━━━ Material shown ━━━

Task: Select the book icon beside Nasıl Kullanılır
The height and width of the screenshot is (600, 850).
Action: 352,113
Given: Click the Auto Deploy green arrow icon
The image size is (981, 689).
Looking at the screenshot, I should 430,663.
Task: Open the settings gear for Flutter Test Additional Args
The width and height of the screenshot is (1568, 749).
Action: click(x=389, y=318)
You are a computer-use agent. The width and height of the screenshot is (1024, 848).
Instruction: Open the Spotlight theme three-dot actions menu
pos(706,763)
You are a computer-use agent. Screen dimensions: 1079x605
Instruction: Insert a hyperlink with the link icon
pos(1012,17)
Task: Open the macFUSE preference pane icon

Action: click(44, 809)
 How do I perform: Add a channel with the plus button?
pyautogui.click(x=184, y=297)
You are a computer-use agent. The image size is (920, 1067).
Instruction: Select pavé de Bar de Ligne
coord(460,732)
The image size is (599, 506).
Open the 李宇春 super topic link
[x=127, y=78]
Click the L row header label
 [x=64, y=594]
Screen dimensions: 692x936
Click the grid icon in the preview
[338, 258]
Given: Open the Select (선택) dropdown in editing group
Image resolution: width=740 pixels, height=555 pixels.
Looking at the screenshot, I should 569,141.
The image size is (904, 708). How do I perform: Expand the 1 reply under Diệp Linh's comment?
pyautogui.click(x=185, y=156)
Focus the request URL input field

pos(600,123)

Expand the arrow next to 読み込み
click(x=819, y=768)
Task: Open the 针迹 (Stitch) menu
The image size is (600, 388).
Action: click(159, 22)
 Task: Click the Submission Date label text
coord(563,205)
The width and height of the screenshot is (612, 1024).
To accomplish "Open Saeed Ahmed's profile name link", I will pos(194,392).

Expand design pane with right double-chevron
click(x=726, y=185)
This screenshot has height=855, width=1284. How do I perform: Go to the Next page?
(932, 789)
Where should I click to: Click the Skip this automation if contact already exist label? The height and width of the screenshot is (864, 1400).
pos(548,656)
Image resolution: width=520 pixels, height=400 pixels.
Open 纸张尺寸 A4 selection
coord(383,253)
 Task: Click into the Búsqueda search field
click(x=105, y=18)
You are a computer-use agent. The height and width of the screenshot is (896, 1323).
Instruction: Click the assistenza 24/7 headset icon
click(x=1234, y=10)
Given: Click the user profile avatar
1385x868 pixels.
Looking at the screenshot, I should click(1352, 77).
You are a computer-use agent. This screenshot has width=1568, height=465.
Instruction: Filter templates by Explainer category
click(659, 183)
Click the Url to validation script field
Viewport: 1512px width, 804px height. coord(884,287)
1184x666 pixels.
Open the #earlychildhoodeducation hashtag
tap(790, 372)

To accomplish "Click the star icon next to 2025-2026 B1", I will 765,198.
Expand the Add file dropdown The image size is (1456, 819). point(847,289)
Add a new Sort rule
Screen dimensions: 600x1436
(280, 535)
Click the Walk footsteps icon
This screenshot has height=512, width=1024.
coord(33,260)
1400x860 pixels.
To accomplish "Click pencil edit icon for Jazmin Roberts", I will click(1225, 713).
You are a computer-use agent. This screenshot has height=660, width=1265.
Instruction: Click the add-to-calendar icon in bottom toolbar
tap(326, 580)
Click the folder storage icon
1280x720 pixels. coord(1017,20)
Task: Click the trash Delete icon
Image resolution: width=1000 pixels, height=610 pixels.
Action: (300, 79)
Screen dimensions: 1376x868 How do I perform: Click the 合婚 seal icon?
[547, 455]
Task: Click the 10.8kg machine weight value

━━━

### Problem to work on
Can you return every line of the material above without changing a single character?

### Task solution
Task: Select the book icon beside Nasıl Kullanılır
The height and width of the screenshot is (600, 850).
Action: 352,113
Given: Click the Auto Deploy green arrow icon
The image size is (981, 689).
Looking at the screenshot, I should 430,663.
Task: Open the settings gear for Flutter Test Additional Args
The width and height of the screenshot is (1568, 749).
Action: click(x=389, y=318)
You are a computer-use agent. The width and height of the screenshot is (1024, 848).
Instruction: Open the Spotlight theme three-dot actions menu
pos(706,763)
You are a computer-use agent. Screen dimensions: 1079x605
Instruction: Insert a hyperlink with the link icon
pos(1012,17)
Task: Open the macFUSE preference pane icon

Action: click(44, 809)
 How do I perform: Add a channel with the plus button?
pyautogui.click(x=184, y=297)
You are a computer-use agent. The image size is (920, 1067).
Instruction: Select pavé de Bar de Ligne
coord(460,732)
The image size is (599, 506).
Open the 李宇春 super topic link
[x=127, y=78]
Click the L row header label
 [x=64, y=594]
Screen dimensions: 692x936
Click the grid icon in the preview
[338, 258]
Given: Open the Select (선택) dropdown in editing group
Image resolution: width=740 pixels, height=555 pixels.
Looking at the screenshot, I should 569,141.
The image size is (904, 708). How do I perform: Expand the 1 reply under Diệp Linh's comment?
pyautogui.click(x=185, y=156)
Focus the request URL input field

pos(600,123)

Expand the arrow next to 読み込み
click(x=819, y=768)
Task: Open the 针迹 (Stitch) menu
The image size is (600, 388).
Action: click(159, 22)
 Task: Click the Submission Date label text
coord(563,205)
The width and height of the screenshot is (612, 1024).
To accomplish "Open Saeed Ahmed's profile name link", I will pos(194,392).

Expand design pane with right double-chevron
click(x=726, y=185)
This screenshot has height=855, width=1284. How do I perform: Go to the Next page?
(932, 789)
Where should I click to: Click the Skip this automation if contact already exist label? The height and width of the screenshot is (864, 1400).
pos(548,656)
Image resolution: width=520 pixels, height=400 pixels.
Open 纸张尺寸 A4 selection
coord(383,253)
 Task: Click into the Búsqueda search field
click(x=105, y=18)
You are a computer-use agent. The height and width of the screenshot is (896, 1323).
Instruction: Click the assistenza 24/7 headset icon
click(x=1234, y=10)
Given: Click the user profile avatar
1385x868 pixels.
Looking at the screenshot, I should click(1352, 77).
You are a computer-use agent. This screenshot has width=1568, height=465.
Instruction: Filter templates by Explainer category
click(659, 183)
Click the Url to validation script field
Viewport: 1512px width, 804px height. coord(884,287)
1184x666 pixels.
Open the #earlychildhoodeducation hashtag
tap(790, 372)

To accomplish "Click the star icon next to 2025-2026 B1", I will 765,198.
Expand the Add file dropdown The image size is (1456, 819). point(847,289)
Add a new Sort rule
Screen dimensions: 600x1436
(280, 535)
Click the Walk footsteps icon
This screenshot has height=512, width=1024.
coord(33,260)
1400x860 pixels.
To accomplish "Click pencil edit icon for Jazmin Roberts", I will click(1225, 713).
You are a computer-use agent. This screenshot has height=660, width=1265.
Instruction: Click the add-to-calendar icon in bottom toolbar
tap(326, 580)
Click the folder storage icon
1280x720 pixels. coord(1017,20)
Task: Click the trash Delete icon
Image resolution: width=1000 pixels, height=610 pixels.
Action: (300, 79)
Screen dimensions: 1376x868 How do I perform: Click the 合婚 seal icon?
[547, 455]
Task: Click the 10.8kg machine weight value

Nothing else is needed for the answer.